■ Input data ■
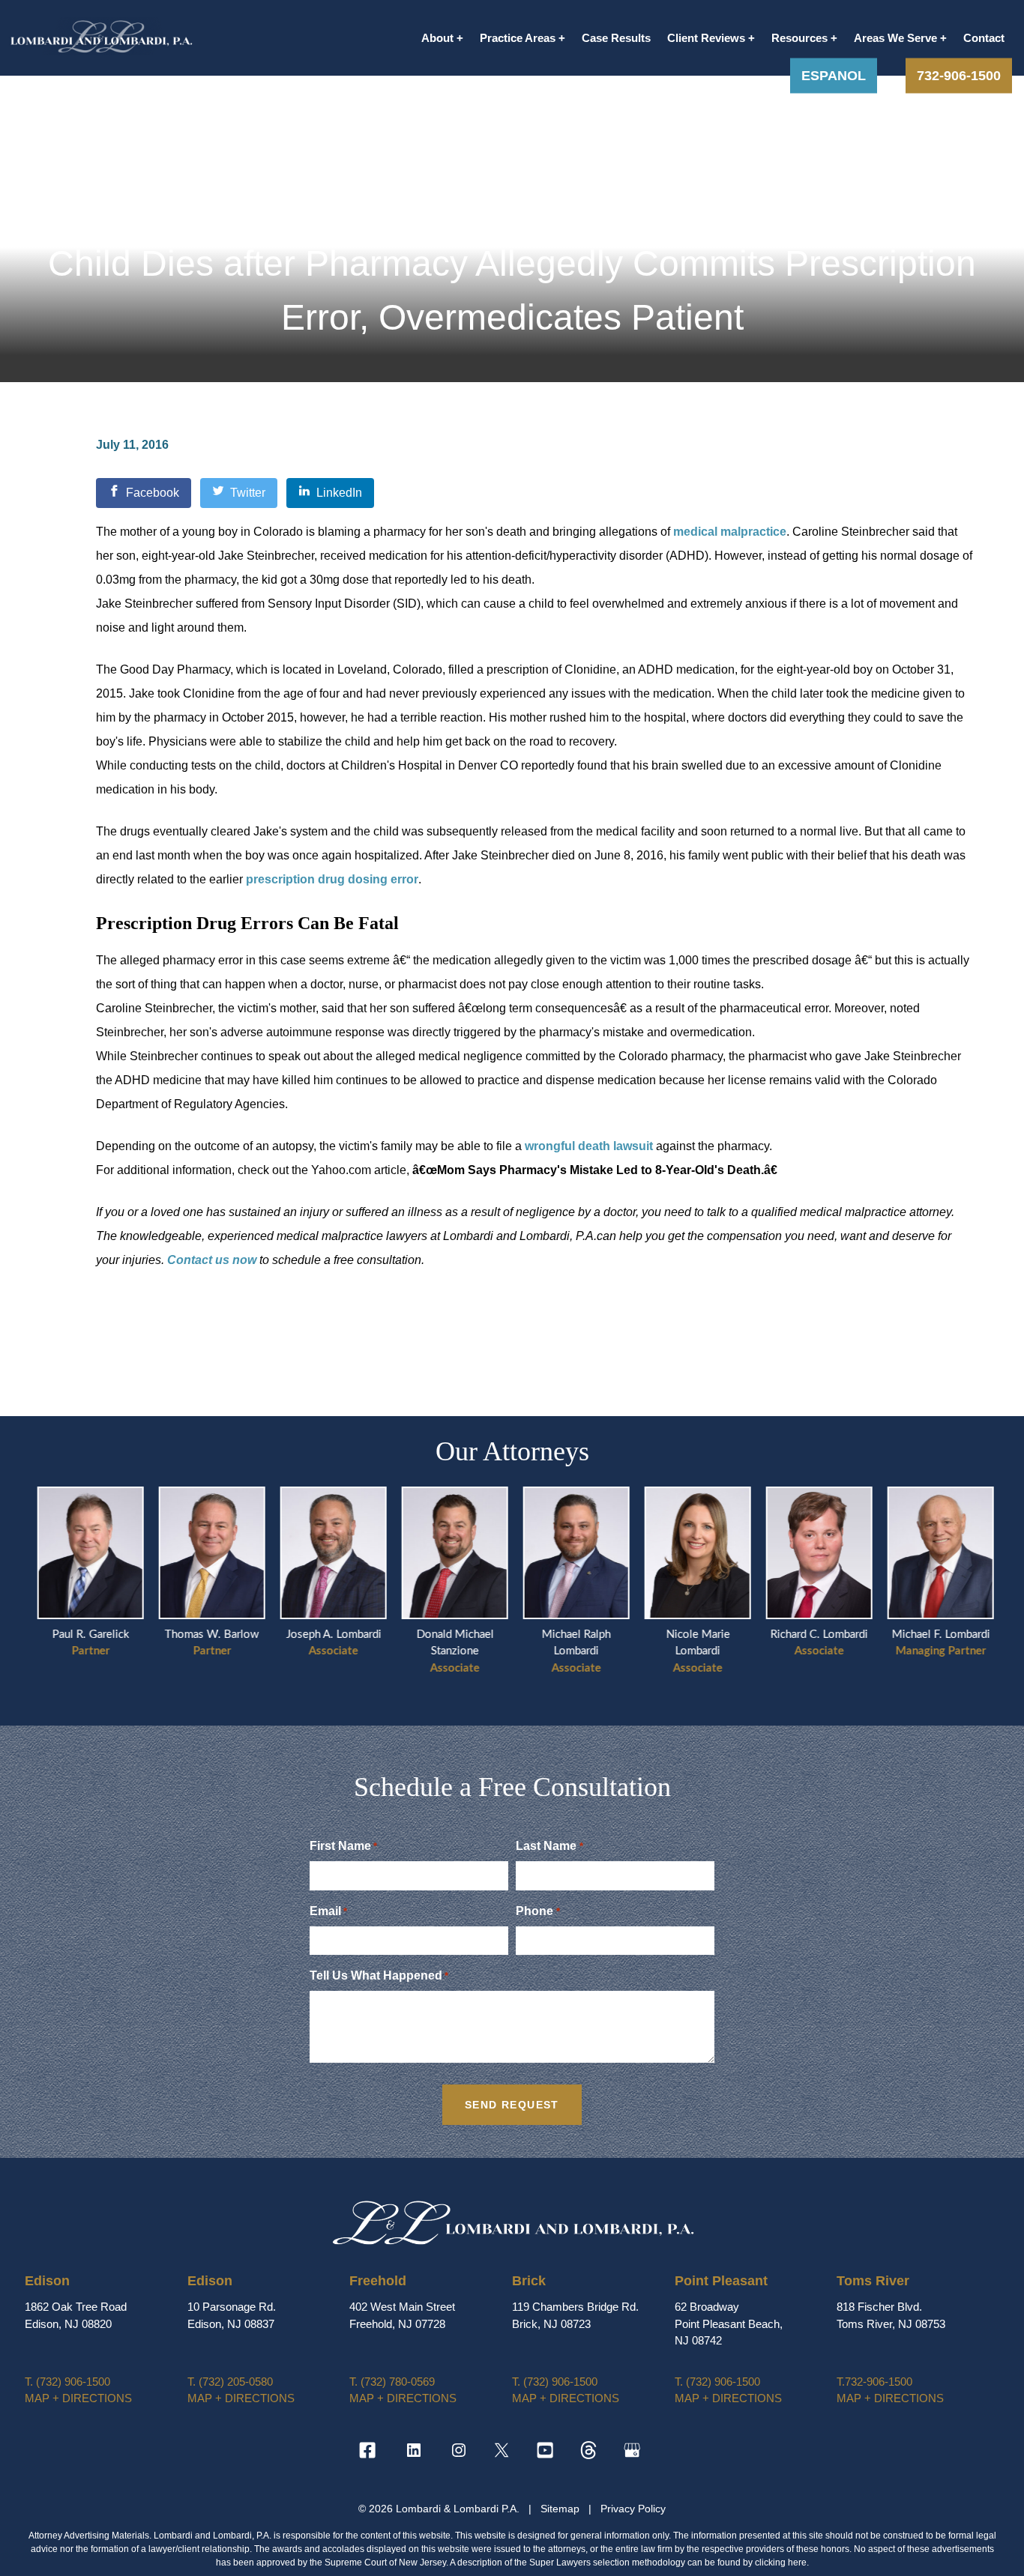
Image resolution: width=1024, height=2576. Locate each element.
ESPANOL (833, 74)
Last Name (549, 1845)
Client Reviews (706, 37)
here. (798, 2562)
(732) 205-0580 (230, 2381)
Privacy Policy (633, 2509)
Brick (529, 2280)
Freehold (377, 2280)
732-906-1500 (959, 74)
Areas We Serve (895, 37)
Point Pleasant (721, 2280)
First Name (343, 1845)
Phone (537, 1911)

■ Activity ■
Transcribe the records above exactly, omitting every picture they contain.

■ Answer for this exercise ■
Image resolution: width=1024, height=2576. Locate each element.
ESPANOL (833, 74)
Last Name (549, 1845)
Client Reviews (706, 37)
here. (798, 2562)
(732) 205-0580 (230, 2381)
Privacy Policy (633, 2509)
Brick (529, 2280)
Freehold (377, 2280)
732-906-1500 (959, 74)
Areas We Serve (895, 37)
Point Pleasant (721, 2280)
First Name (343, 1845)
Phone (537, 1911)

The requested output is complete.